## STORED DATA
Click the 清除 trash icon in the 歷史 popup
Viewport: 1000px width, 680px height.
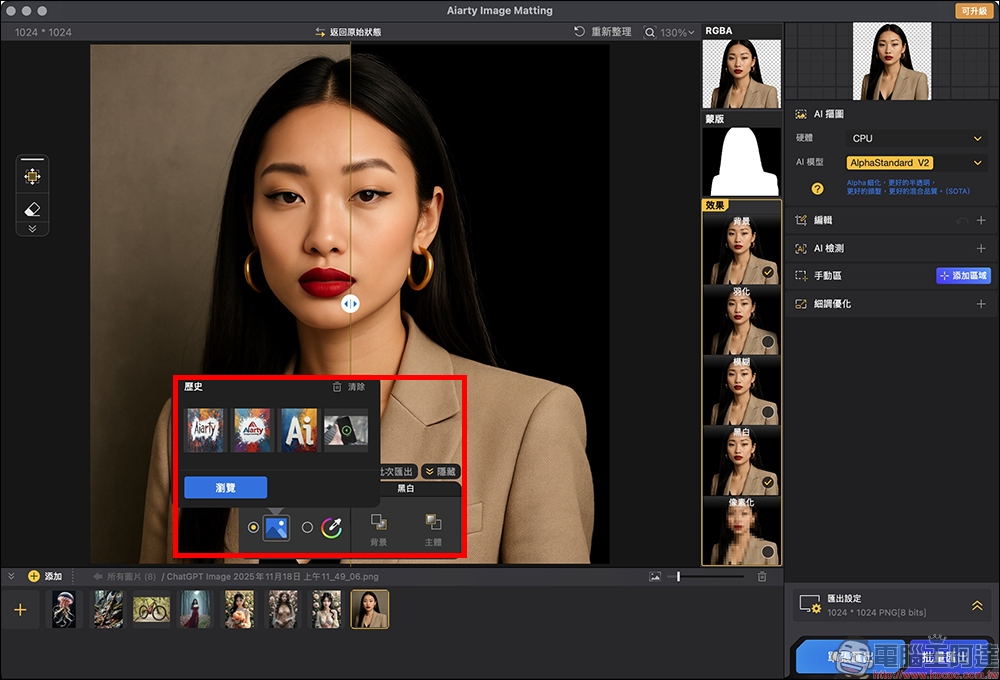point(336,387)
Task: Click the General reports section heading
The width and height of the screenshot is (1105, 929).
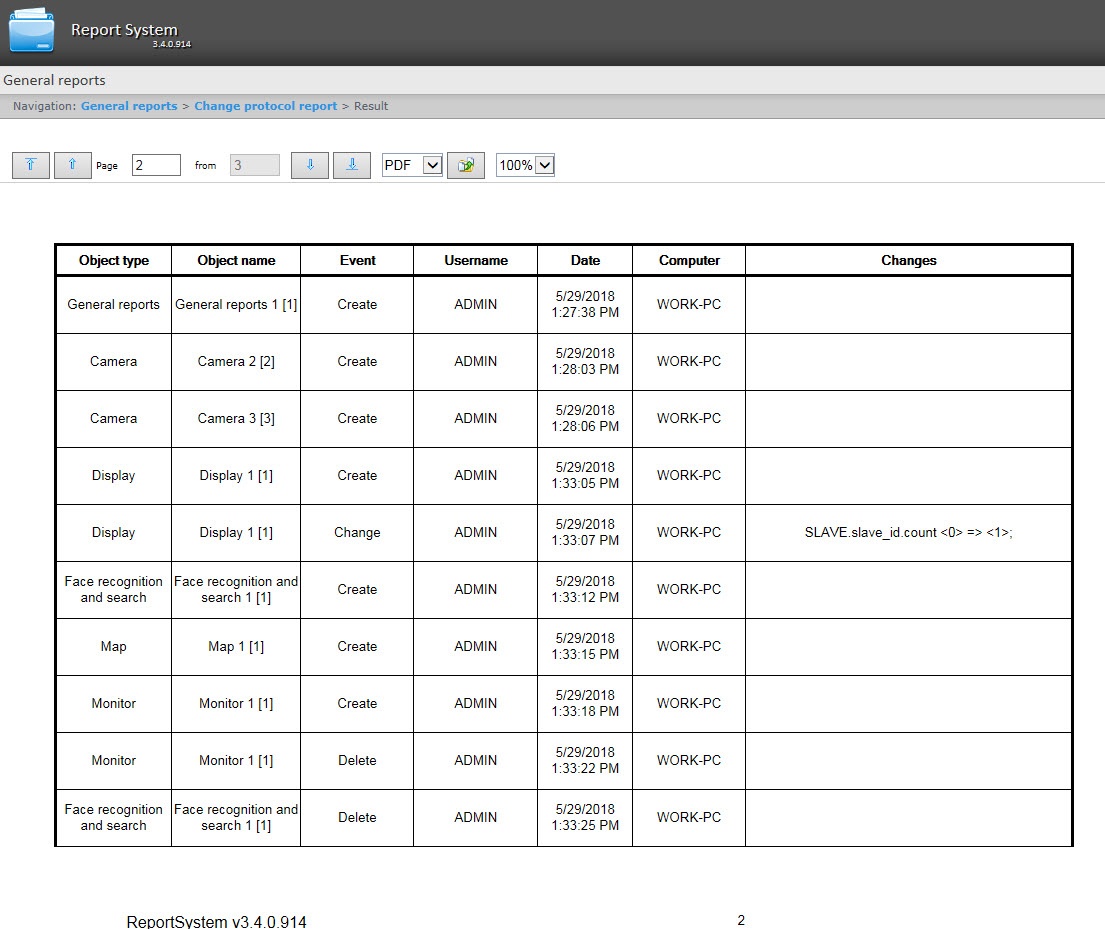Action: click(x=54, y=80)
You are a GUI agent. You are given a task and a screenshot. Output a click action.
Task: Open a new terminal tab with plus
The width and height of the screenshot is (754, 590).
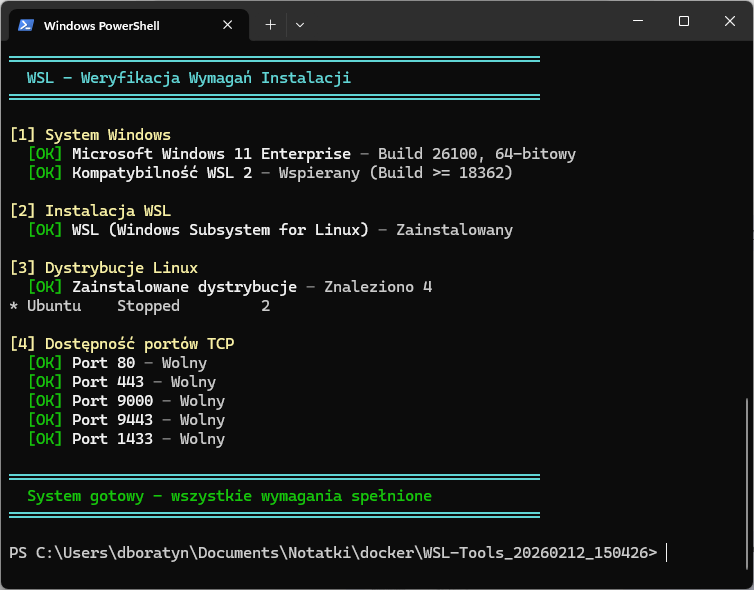click(270, 25)
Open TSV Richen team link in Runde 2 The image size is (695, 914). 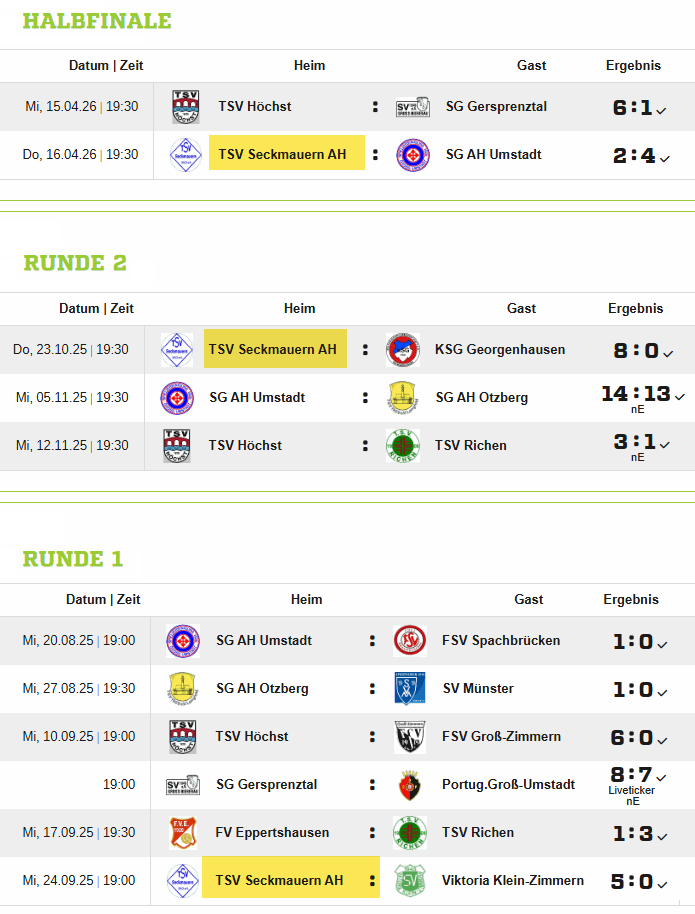pos(471,445)
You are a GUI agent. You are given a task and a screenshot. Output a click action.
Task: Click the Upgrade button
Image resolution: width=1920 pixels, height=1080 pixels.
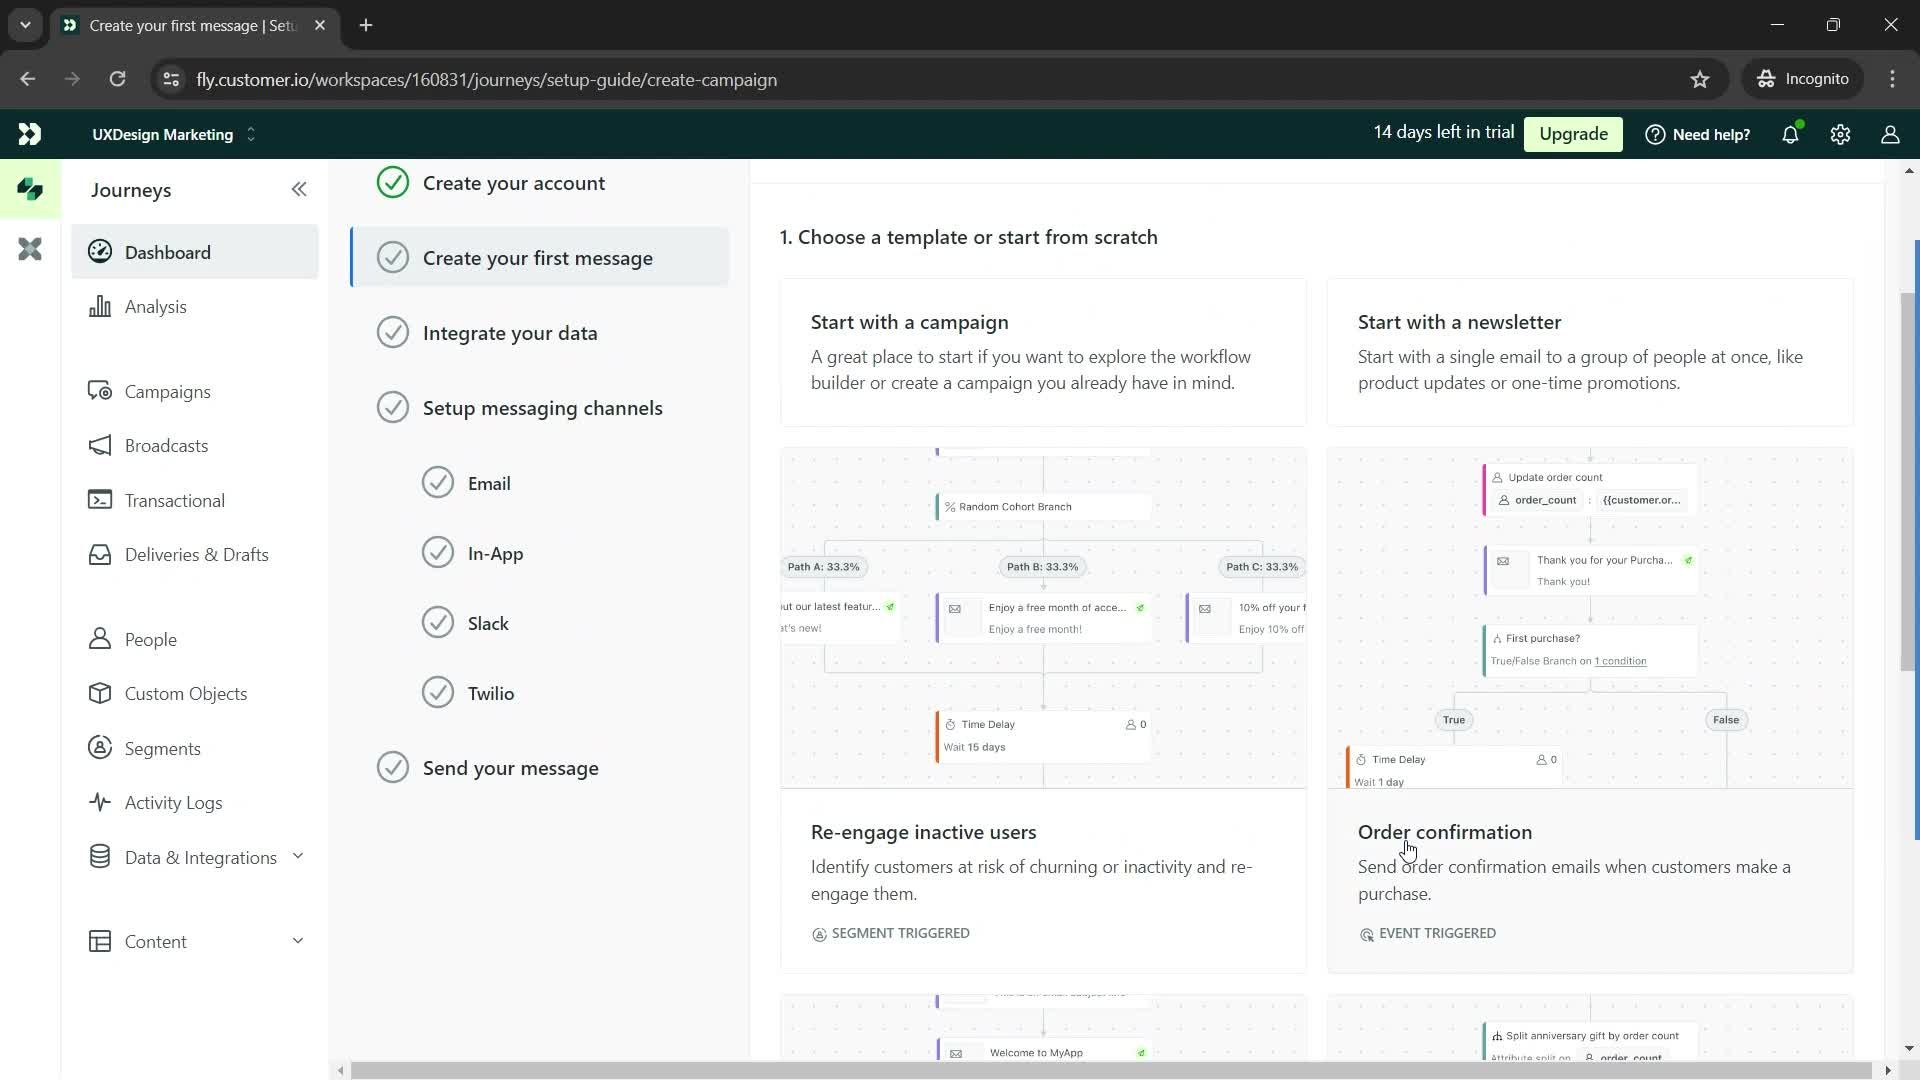[1572, 133]
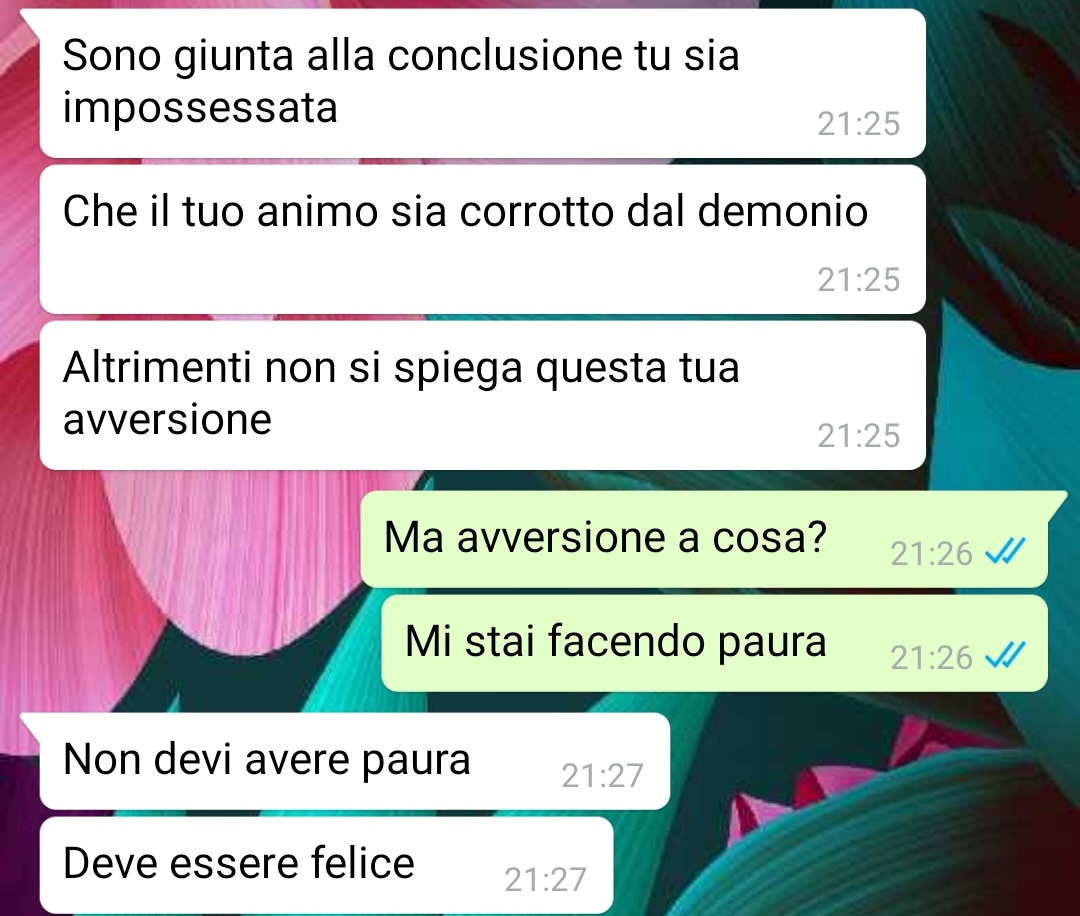Tap the 'Sono giunta alla conclusione' message bubble
1080x916 pixels.
pos(482,83)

## WORK INSTRUCTION
Give back, unaltered, each line of the listing from the first to the line that contains "Task: Open a new terminal tab with plus", leaving every picture out.

## OUTPUT BELOW
Click the 清除 trash icon in the 歷史 popup
Viewport: 1000px width, 680px height.
point(336,387)
Task: Click the General reports section heading
The width and height of the screenshot is (1105, 929).
Action: click(x=54, y=80)
You are a GUI agent. You are given a task and a screenshot. Output a click action.
Task: Open a new terminal tab with plus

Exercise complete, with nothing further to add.